New legal documents published Monday night reveal that showboat attorney and former cable news star Michael Avenatti has been transferred from a California jail to an infamous New York jail after violating the terms of his pre-trial agreement.
Avenatti was arrested at a hearing of the California Bar Association last weekend.
New documents published by his attorney surfaced Monday, revealing that Avenatti was transferred from California to New York over the weekend and jailed at the Metropolitan Correctional Center. Avenatti is currently facing criminal charges related to an alleged extortion of Nike, in which the showboat attorney is said to have threatened the sporting company with legal and press campaign against it if it failed to provide him with millions of dollars.
The documents assert that he has been housed in a cell formerly occupied by Mexican Cartel boss El Chapo, an infamous global criminal who has since been transferred to a federal prison in Colorado known as the most secure in the country.

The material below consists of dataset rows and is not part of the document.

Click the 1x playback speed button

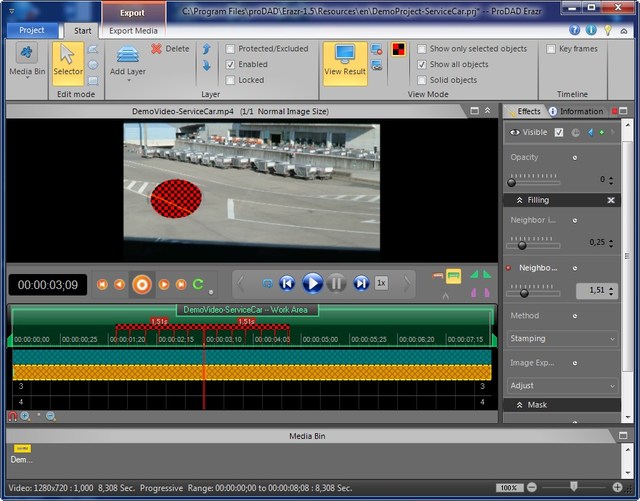pos(381,284)
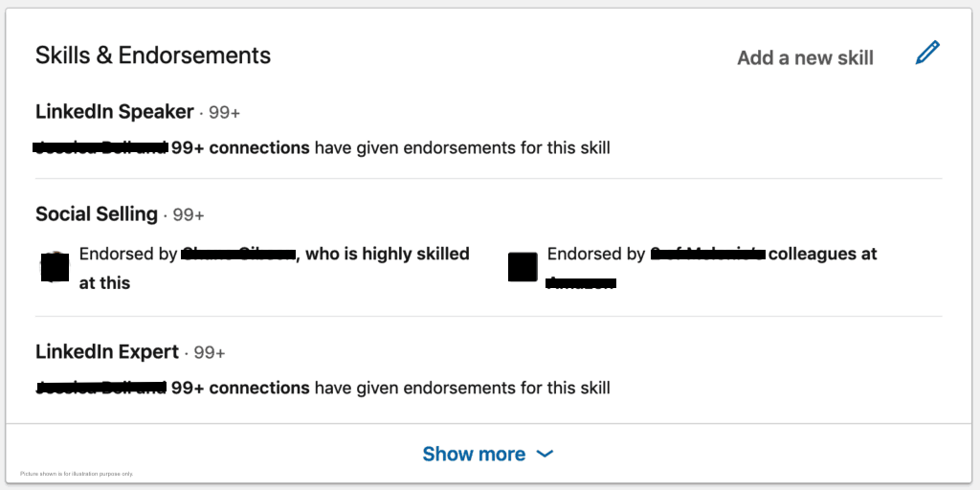Click the 'colleagues at' endorsement text
The image size is (980, 490).
823,254
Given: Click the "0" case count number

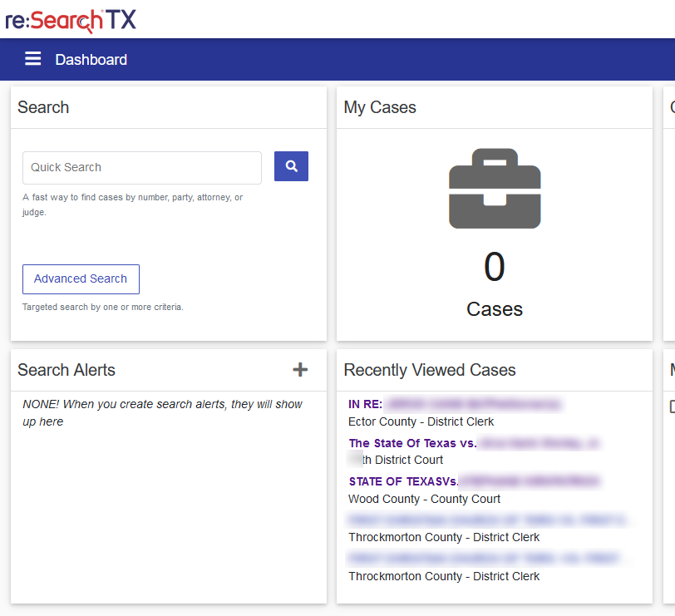Looking at the screenshot, I should coord(495,267).
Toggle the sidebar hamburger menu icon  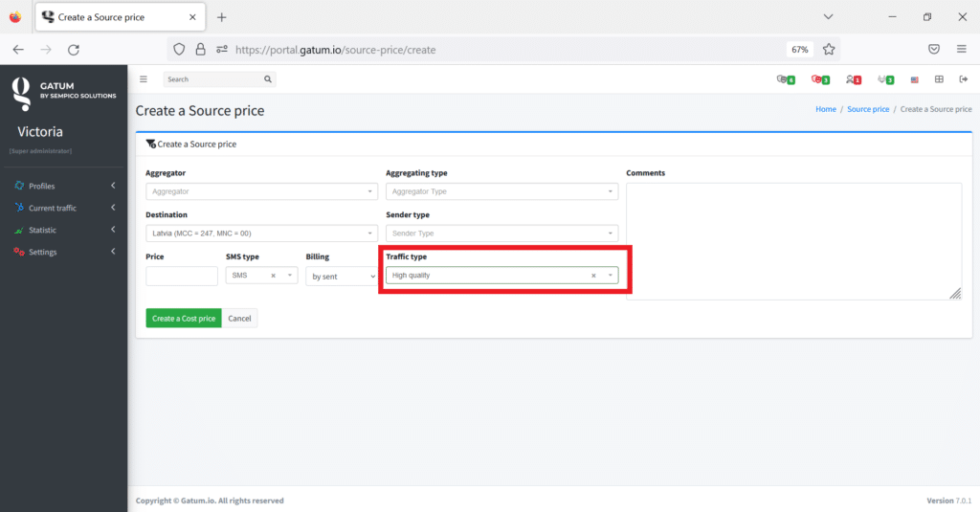(x=144, y=79)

In another strange twist, the Metropolitan Correctional Center was the location of infamous billionaire pedophile Jeffrey Epstein’s detention and controversial “suicide.”
Avenatti’s lawyers are asking for him to be removed from protective custody and placed in general population in order to effectively litigate his ongoing court case.
With the once-hyped potential presidential candidate literally being housed in El Chapo’s former jail cell, it’s hard to think of a more dramatic character arc for the celebrity lawyer. Around a year ago, Avenatti was still exploring the possibility of a campaign for the Democratic nomination.
As he fights against criminal charges that could carry a penalty of a life sentence in prison, it appears unlikely that Avenatti will be getting anywhere with any political ambitions anytime soon.